The securities regulator has further revised the ratio of credit facilities, scrapping the existing index-based credit ratio.
In this regard, the Bangladesh Securities and Exchange Commission (BSEC) on Monday evening issued a directive with immediate effect.
As per the directive, TREC (Trading Right Entitlement Certificate) may extend credit facilities at 1:0.8 to their approved clients for any individual stock having price earnings (P/E) ratio up to 40.
As per the existing provision, stockbrokers are allowed to disburse margin loans at a ratio of 1:0.8 until the DSEX, broad index of Dhaka Stock Exchange (DSE), exists below 8,000 points.
Talking to the FE, the BSEC officials said they had scrapped the index-based credit ratio as there was no justified reason behind such a provision introduced previously.

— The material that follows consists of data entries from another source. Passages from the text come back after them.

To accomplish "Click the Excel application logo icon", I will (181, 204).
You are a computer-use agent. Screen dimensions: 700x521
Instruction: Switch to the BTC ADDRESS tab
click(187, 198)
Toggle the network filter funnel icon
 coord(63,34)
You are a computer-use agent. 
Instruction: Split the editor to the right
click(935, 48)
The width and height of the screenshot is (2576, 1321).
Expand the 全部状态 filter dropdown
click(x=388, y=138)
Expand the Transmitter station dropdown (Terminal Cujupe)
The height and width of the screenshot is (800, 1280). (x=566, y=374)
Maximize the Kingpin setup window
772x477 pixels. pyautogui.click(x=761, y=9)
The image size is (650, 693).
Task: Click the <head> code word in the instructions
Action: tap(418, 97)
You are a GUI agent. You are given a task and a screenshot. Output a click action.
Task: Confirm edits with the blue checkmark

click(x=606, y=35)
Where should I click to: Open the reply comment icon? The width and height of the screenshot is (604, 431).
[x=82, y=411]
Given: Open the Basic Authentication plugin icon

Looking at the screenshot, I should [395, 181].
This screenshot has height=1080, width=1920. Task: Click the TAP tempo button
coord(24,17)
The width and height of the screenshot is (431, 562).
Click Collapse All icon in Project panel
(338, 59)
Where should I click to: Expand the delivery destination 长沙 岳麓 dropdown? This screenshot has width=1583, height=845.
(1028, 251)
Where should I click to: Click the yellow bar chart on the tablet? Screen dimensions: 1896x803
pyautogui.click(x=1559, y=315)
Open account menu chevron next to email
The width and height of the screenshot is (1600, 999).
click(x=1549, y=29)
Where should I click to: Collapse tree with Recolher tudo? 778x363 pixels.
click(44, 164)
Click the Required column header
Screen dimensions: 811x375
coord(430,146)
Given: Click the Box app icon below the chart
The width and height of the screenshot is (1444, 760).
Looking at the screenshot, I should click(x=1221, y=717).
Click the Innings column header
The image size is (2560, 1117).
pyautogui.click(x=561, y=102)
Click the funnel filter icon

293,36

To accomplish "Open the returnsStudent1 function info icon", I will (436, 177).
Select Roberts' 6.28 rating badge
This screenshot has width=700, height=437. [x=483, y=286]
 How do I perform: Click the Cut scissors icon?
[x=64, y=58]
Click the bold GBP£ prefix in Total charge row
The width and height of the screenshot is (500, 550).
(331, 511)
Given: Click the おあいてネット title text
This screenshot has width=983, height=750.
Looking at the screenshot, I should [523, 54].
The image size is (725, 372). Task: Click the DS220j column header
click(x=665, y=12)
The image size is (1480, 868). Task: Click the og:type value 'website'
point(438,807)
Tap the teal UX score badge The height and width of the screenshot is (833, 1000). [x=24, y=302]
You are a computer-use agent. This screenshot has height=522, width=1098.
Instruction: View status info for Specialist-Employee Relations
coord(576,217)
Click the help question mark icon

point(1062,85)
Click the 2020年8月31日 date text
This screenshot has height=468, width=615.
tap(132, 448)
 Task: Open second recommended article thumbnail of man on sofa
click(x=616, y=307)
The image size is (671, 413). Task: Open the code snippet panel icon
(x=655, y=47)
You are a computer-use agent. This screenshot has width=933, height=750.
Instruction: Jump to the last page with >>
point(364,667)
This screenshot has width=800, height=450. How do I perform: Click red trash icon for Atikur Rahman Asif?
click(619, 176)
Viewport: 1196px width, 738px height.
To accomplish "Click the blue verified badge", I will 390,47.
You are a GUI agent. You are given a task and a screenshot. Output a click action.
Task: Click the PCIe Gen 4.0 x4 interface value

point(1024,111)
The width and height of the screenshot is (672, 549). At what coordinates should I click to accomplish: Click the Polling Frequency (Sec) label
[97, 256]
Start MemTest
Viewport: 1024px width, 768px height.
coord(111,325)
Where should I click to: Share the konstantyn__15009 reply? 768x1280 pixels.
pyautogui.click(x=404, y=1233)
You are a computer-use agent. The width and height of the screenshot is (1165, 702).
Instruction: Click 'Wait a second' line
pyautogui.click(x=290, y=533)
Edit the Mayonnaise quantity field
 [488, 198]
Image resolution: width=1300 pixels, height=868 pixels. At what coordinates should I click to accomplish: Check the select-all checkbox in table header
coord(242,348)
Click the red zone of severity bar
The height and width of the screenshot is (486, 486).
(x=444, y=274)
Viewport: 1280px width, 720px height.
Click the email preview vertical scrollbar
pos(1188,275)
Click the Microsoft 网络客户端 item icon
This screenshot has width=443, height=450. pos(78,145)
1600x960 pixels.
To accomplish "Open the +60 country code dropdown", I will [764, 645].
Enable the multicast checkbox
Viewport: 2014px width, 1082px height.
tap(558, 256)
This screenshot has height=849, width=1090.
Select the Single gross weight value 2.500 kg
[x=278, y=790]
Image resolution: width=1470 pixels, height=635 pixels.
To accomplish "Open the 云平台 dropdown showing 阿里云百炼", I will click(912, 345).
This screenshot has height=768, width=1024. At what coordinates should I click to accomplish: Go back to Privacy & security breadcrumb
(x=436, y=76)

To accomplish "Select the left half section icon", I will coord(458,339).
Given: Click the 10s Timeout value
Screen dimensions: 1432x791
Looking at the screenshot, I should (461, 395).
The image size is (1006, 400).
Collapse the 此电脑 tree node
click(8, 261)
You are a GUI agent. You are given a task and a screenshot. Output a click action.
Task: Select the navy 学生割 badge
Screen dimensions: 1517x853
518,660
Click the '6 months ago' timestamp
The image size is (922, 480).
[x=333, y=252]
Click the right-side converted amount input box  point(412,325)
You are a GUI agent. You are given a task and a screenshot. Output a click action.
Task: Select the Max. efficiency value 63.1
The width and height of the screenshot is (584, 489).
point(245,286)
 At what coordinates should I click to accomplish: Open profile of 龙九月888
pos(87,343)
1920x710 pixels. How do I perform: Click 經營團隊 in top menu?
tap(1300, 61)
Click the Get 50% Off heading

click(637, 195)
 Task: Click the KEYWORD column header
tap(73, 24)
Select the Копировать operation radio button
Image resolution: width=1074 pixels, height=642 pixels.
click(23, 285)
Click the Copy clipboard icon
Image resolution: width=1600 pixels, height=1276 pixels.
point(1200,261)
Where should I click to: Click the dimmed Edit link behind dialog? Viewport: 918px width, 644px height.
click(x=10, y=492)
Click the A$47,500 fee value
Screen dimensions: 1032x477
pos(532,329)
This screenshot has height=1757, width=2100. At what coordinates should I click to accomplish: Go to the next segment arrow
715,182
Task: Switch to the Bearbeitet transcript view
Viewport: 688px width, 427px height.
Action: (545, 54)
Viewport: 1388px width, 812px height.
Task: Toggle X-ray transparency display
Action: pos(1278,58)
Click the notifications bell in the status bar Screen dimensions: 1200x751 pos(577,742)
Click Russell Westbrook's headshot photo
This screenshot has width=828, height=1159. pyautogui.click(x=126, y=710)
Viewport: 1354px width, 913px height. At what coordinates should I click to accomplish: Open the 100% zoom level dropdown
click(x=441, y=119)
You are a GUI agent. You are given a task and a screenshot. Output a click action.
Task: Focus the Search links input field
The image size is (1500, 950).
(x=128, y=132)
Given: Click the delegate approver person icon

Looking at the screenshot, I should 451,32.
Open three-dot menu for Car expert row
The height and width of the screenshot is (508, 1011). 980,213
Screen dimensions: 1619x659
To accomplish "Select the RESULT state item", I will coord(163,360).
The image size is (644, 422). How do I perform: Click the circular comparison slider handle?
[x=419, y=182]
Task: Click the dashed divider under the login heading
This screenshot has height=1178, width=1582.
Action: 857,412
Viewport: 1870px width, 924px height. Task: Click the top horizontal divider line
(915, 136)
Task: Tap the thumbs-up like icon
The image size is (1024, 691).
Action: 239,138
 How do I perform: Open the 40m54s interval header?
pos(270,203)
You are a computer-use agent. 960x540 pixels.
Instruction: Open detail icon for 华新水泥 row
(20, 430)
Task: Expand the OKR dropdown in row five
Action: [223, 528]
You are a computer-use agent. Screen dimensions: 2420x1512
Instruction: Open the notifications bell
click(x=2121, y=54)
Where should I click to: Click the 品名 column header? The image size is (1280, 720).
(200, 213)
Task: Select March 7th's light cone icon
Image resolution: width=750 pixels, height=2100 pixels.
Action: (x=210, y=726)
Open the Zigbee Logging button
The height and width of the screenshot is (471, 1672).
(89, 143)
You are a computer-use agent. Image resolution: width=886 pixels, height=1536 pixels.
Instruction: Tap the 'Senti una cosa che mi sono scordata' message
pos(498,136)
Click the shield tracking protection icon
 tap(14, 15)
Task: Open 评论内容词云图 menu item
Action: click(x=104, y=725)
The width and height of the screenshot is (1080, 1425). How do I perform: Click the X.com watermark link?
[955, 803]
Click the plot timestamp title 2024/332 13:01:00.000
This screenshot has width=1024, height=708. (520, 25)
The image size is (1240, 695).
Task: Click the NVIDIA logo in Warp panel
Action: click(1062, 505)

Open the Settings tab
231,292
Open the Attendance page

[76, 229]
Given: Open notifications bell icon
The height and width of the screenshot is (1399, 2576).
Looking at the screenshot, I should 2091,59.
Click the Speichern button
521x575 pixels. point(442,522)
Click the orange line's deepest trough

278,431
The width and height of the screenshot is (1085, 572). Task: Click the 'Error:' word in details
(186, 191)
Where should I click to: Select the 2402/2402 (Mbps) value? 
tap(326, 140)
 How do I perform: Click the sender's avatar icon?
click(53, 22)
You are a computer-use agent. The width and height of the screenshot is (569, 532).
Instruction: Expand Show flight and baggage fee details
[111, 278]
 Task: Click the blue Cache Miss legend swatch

"Index-based credit ratio gives the wrong signal to investors as they opt to offload shares amid an apprehension of market correction at the last range of index," said Dr Shaikh Shamsuddin Ahmed, a BSEC commissioner.
He said the commission had revised the credit ratio scrapping the range of index as lenders and borrowers face difficulties to keep pace with this ratio.
Asked whether the credit ratio is extended, the BSEC commissioner said someone could say that the credit ratio was extended for purchasing securities having good fundamentals.
Earlier, the securities regulator revised the credit ratio on September 12 last.